→ **THE PROBLEM**:
Your output should be the entries below, from the first line up to and including the line with "Screen dimensions: 1336x577", reproduced exactly and with no other lines.
Top of SOURCE INFORMATION
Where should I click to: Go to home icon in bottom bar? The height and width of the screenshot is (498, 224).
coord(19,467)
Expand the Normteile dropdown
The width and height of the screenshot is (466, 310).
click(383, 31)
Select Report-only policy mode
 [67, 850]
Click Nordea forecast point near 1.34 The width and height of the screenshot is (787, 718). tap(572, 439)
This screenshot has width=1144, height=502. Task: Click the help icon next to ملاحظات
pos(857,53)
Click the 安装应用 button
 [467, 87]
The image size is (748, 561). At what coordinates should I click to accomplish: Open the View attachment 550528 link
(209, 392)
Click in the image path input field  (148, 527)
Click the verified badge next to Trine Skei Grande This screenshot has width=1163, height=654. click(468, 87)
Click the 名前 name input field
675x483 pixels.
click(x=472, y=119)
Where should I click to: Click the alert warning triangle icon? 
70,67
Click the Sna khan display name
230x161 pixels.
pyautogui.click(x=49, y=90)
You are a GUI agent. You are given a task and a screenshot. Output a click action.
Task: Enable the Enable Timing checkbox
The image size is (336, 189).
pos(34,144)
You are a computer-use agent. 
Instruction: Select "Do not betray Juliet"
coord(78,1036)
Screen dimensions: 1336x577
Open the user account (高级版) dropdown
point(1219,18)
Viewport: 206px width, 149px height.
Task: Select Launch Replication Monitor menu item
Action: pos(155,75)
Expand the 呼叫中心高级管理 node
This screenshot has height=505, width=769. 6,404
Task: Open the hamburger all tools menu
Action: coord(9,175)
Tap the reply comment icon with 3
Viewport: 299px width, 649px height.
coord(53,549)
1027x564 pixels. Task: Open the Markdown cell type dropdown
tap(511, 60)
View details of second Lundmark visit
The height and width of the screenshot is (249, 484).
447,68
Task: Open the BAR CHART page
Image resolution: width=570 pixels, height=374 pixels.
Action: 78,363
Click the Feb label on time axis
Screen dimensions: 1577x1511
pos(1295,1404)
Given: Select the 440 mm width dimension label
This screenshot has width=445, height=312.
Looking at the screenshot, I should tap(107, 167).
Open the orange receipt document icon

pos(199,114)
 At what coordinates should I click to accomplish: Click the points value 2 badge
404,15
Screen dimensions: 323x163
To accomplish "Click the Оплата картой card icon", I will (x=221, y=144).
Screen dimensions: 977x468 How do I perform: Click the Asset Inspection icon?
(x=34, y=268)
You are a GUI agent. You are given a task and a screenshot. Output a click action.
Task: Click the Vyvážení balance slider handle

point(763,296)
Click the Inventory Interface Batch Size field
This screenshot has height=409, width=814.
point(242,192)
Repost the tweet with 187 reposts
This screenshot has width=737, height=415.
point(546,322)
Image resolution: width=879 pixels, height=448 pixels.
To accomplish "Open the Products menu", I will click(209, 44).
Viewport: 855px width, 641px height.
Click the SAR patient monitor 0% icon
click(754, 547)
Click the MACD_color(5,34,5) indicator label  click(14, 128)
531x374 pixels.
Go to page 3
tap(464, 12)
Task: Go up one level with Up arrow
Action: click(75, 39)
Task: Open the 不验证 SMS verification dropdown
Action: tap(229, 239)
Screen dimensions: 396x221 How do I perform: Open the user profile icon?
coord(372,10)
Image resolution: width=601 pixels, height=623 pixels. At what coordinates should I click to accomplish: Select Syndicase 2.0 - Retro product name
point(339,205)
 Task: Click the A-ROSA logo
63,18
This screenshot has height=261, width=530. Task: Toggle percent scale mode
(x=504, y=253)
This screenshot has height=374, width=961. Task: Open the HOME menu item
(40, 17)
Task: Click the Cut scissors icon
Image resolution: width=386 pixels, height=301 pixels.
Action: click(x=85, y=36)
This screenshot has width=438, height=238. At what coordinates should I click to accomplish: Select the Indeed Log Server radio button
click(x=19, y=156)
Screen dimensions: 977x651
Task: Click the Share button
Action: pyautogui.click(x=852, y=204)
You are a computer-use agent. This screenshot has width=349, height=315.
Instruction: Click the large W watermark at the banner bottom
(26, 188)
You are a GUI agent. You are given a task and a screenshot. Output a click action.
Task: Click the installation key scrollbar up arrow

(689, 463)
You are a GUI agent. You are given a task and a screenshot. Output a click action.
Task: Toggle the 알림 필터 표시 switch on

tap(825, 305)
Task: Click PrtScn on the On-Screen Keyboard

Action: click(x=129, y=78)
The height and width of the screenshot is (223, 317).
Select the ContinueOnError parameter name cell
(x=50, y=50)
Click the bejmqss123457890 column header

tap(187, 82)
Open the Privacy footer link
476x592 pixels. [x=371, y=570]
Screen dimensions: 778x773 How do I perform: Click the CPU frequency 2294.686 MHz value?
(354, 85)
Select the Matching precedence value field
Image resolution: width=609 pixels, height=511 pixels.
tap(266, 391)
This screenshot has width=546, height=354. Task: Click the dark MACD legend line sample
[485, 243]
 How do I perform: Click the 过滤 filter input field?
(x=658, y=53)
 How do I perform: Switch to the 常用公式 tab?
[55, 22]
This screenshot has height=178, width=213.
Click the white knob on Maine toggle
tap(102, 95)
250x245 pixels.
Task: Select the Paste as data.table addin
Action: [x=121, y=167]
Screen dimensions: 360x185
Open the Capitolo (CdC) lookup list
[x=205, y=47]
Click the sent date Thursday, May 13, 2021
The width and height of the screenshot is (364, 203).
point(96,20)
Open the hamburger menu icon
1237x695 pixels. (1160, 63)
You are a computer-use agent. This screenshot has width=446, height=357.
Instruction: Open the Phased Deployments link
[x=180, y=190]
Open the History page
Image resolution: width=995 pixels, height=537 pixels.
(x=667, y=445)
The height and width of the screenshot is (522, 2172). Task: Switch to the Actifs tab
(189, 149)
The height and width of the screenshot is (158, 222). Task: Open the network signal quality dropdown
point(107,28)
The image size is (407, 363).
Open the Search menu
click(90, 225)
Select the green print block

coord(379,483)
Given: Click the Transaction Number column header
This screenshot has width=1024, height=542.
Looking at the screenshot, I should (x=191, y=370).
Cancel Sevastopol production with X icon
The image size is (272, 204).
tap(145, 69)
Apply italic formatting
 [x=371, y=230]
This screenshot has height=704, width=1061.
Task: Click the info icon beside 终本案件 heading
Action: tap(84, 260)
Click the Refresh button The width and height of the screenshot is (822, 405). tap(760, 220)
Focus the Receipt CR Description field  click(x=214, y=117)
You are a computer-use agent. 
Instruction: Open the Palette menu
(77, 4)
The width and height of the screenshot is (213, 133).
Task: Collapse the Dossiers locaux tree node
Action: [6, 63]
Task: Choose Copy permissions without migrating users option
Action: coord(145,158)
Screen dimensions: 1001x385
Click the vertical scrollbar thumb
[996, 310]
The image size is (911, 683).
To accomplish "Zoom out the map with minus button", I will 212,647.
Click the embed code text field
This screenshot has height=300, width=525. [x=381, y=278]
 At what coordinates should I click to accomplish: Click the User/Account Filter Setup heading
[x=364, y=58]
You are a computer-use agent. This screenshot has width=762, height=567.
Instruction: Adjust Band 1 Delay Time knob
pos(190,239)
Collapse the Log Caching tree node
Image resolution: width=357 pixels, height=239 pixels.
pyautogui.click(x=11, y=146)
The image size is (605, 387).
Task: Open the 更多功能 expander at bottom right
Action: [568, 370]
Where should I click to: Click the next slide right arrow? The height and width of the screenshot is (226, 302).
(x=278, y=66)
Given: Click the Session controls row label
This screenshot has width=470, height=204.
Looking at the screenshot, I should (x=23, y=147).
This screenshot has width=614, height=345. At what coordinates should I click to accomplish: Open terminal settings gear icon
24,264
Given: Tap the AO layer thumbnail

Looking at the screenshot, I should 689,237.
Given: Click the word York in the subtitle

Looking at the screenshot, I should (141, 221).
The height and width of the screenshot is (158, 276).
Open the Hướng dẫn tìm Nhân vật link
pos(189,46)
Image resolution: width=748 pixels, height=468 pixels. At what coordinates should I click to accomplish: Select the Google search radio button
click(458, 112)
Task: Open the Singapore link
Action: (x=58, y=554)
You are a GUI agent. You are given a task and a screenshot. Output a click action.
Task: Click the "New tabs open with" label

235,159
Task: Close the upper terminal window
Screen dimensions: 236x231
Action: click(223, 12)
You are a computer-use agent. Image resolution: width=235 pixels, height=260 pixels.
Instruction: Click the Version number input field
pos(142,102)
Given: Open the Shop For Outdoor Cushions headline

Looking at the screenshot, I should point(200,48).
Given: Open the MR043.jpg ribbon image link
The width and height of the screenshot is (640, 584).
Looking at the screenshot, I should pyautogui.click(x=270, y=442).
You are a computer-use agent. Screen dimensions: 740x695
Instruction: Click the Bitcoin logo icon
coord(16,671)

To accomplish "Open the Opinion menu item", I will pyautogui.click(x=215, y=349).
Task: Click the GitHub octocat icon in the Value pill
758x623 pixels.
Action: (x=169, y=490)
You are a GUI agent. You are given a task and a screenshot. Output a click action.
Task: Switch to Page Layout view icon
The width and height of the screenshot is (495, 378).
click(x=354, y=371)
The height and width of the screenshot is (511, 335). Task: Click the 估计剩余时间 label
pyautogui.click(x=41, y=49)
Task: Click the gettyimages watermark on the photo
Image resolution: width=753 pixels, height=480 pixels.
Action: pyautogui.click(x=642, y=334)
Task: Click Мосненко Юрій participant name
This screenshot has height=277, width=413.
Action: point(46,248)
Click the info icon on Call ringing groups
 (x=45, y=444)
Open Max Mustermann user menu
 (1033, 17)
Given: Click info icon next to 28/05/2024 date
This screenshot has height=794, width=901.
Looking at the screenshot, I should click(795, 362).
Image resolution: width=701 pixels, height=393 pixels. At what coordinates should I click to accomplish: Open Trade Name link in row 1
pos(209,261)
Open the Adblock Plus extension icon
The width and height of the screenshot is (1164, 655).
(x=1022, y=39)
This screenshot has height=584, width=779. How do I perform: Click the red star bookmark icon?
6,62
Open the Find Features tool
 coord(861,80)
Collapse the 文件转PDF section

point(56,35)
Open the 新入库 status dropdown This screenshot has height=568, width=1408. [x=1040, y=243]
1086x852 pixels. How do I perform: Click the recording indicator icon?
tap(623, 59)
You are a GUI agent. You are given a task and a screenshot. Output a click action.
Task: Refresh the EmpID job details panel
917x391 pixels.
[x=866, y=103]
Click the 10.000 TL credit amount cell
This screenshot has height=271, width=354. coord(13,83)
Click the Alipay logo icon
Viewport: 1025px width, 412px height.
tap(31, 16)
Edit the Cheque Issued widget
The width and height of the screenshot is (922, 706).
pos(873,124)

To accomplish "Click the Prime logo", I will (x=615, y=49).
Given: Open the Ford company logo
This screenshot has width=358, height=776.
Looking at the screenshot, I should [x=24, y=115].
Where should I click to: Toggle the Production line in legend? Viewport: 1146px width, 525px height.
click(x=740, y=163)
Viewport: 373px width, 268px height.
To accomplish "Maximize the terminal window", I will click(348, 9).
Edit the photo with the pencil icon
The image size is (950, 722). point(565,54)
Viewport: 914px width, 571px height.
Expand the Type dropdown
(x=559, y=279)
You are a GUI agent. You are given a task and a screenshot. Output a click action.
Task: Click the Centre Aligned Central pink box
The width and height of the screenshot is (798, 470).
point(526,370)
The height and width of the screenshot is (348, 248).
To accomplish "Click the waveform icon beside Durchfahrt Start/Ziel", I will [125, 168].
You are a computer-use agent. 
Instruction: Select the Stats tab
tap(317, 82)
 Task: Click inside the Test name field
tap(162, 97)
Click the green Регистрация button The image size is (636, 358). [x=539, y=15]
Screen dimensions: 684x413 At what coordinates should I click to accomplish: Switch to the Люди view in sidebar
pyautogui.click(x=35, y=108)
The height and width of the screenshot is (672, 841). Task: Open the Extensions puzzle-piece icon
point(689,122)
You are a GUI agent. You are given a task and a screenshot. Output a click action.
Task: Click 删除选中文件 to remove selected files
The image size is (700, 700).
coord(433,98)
Bottom of SOURCE INFORMATION
→ **ANSWER BELOW**:
Where should I click to: Go to home icon in bottom bar? The height and width of the screenshot is (498, 224).
coord(19,467)
Expand the Normteile dropdown
The width and height of the screenshot is (466, 310).
click(383, 31)
Select Report-only policy mode
 [67, 850]
Click Nordea forecast point near 1.34 The width and height of the screenshot is (787, 718). tap(572, 439)
This screenshot has width=1144, height=502. Task: Click the help icon next to ملاحظات
pos(857,53)
Click the 安装应用 button
 [467, 87]
The image size is (748, 561). At what coordinates should I click to accomplish: Open the View attachment 550528 link
(209, 392)
Click in the image path input field  (148, 527)
Click the verified badge next to Trine Skei Grande This screenshot has width=1163, height=654. click(468, 87)
Click the 名前 name input field
675x483 pixels.
click(x=472, y=119)
Where should I click to: Click the alert warning triangle icon? 
70,67
Click the Sna khan display name
230x161 pixels.
pyautogui.click(x=49, y=90)
You are a GUI agent. You are given a task and a screenshot. Output a click action.
Task: Enable the Enable Timing checkbox
The image size is (336, 189).
pos(34,144)
You are a computer-use agent. 
Instruction: Select "Do not betray Juliet"
coord(78,1036)
Screen dimensions: 1336x577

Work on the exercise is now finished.